次世代の産業の核となりうる新産業分野のディープテックについては、重点分野等を明確化していくこととする。また、農業や医療などのディープテックの個別分野に特化した起業家教育・スタートアップ創出支援に関する取組みの強化を図る。(出所:スタートアップ育成5か年計画(案))
政府が重点分野を指定することは、そこにおいては政府支援に資金のもとで活性化させることはできるのでしょうが、それでは官製の新技術開発に過ぎず、それが果たして「真の創造」に繋がるのかには疑問があります。
新しい技術とは、その時々の環境と社会課題が相まって、志を高く掲げた人によって、生み出されるのものではないでしょうか。過去の事例を学べば、そのことは明らかです。
政府が示す重要分野がまったくの的外れということはないのでしょうけれども、スタートアップを育成するにあたっては、何よりも安心して挑戦でき、偏見がなく資金調達ができる環境を整えるべきなのでしょう。
公的支援を行った事実は、支援を受けたスタートアップへの認証効果(お墨付き)の役割を果たし、さらなる民間投資を喚起するとされる。(出所:スタートアップ育成5か年計画(案))
慧眼、鋭い眼力に欠ける投資家たちは、政府の意見に左右され、それがあたかもこれからの成長産業になると確信するのではないでしょうか。それが正しいということは何をもって証明できるのでしょうか。確かな目を自ら養わない限り、何が新たな産業に育つかは判断できないはずです。何がなんでも国の判断が正しいとは限らないのでしょう。
「スタートアップ育成5か年計画」においては、以下の3つが取り組みの大きな柱となっています。

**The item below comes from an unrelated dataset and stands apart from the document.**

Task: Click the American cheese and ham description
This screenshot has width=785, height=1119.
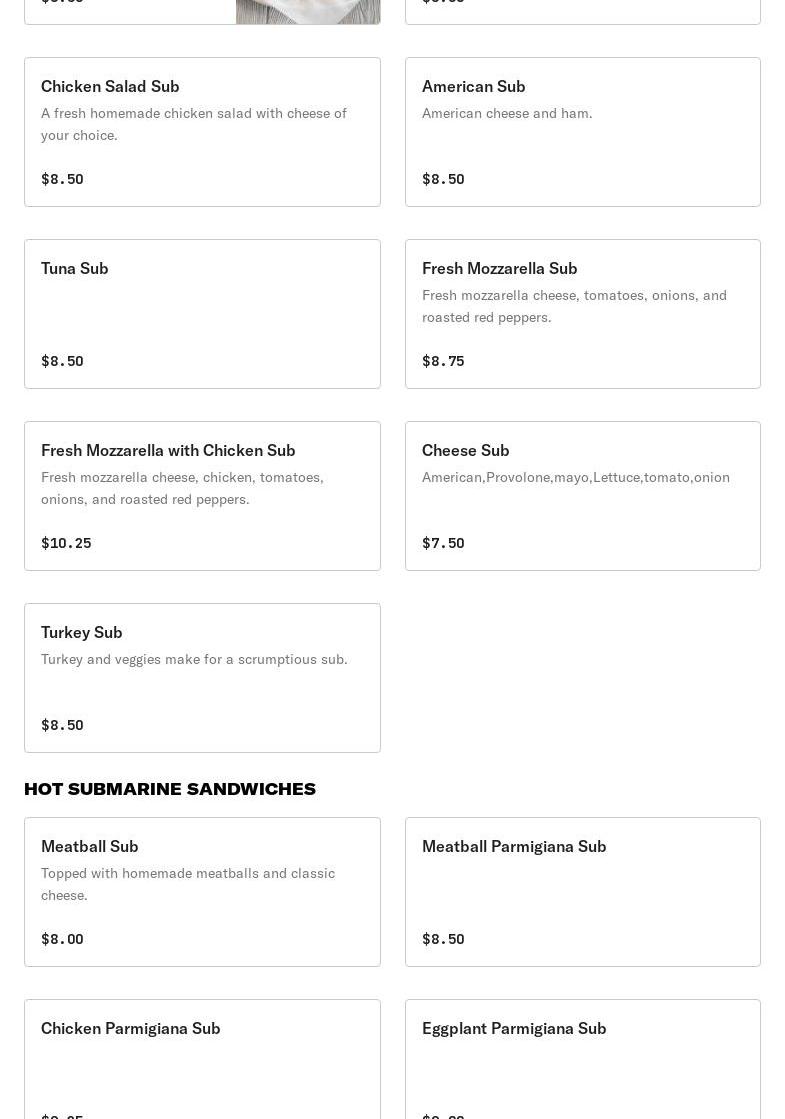Action: point(507,113)
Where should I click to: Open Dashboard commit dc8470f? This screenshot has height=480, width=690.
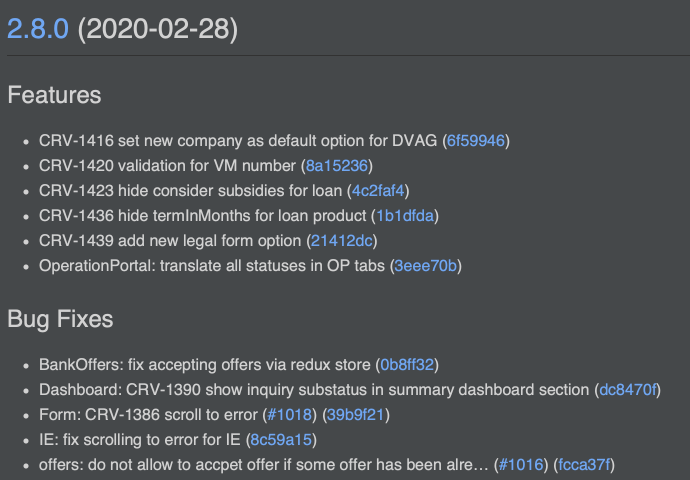[x=628, y=389]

① スタートアップ創出に向けた人材・ネットワークの構築
② スタートアップのための資金供給の強化と出口戦略の多様化
③ オープンイノベーションの推進
これはこれでいいことなのかもしれませんが、国の役割は規制緩和と規制によって、これらを実現へと導くべきなような気がします。
国がこうした施策を発表すると、目ざとい輩たちは、こうしたものを新たな金のなる木にしようとするようです。

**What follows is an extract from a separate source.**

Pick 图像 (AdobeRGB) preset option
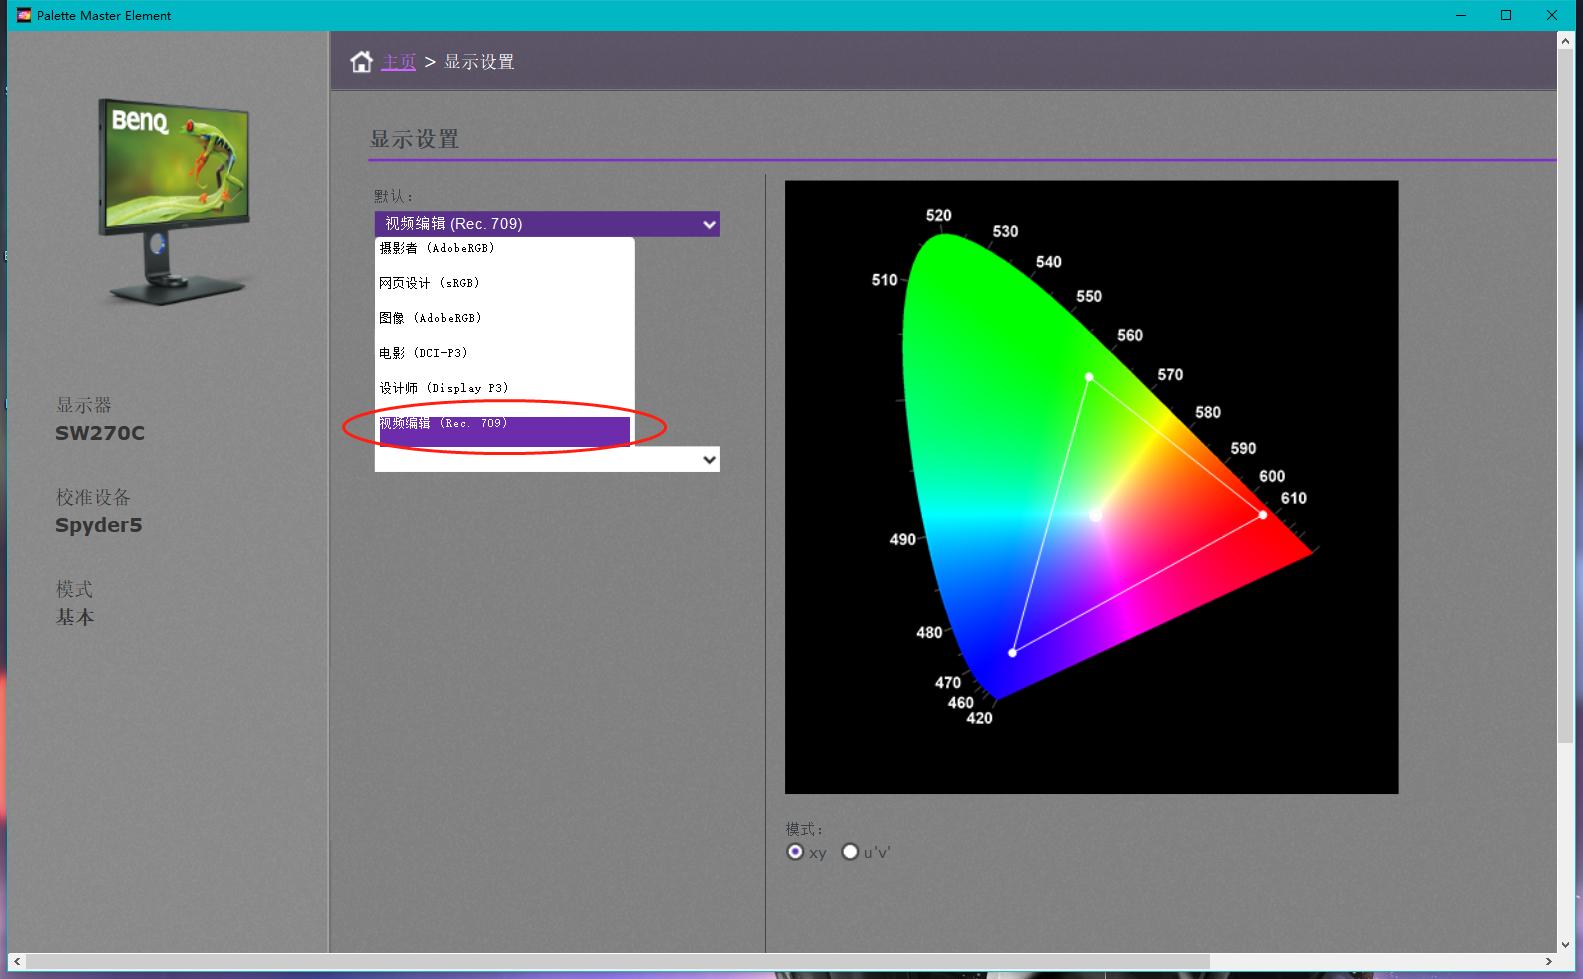431,318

これらの政策が進むにともなっては、周辺領域で新たなビジネスチャンスが生まれることも期待されます。(出所:Forbes)
育てるべきスタートアップに吸い付こうとしているように見えます。それで育成することにつながるのでしょうか。そうならなければ、本末転倒になってしまいます。
国が過剰に資金を投じることの弊害に思えてなりません。
居食屋「和民」が急成長を遂げる前のこと、「君は3店舗の器だから」と、渡辺社長ががある銀行から冷たく融資を断られた経験談を語っていいます。
「君は3店舗の器だから」銀行員に言われたこと ワタミの社長:「伴走者」は大事に(1/2 ページ) - ITmedia ビジネスオンライン
悔しくて銀行を出た交差点の信号の色が、涙でにじんだことを覚えている。
「器」という抽象的な言葉で、人の夢を否定するものではない。(出所:ITmediaビジネスオンライン)
その後、ワタミのメインバンクとなる横浜銀行の新宿支店長が、「君の夢に賭けるよ」と融資をしたことで急拡大したといいます。銀行行員の目が確かであるということはないのでしょう。
渡辺社長はこれまでの雇用と納税など、ワタミの社会貢献を力説します。
鋭い眼力をもって支援がなされてきているのであれば、もっと早く日本経済は元気になったのかもしれません。この点の改善がなければ、お金を浪費しかねないのでしょう。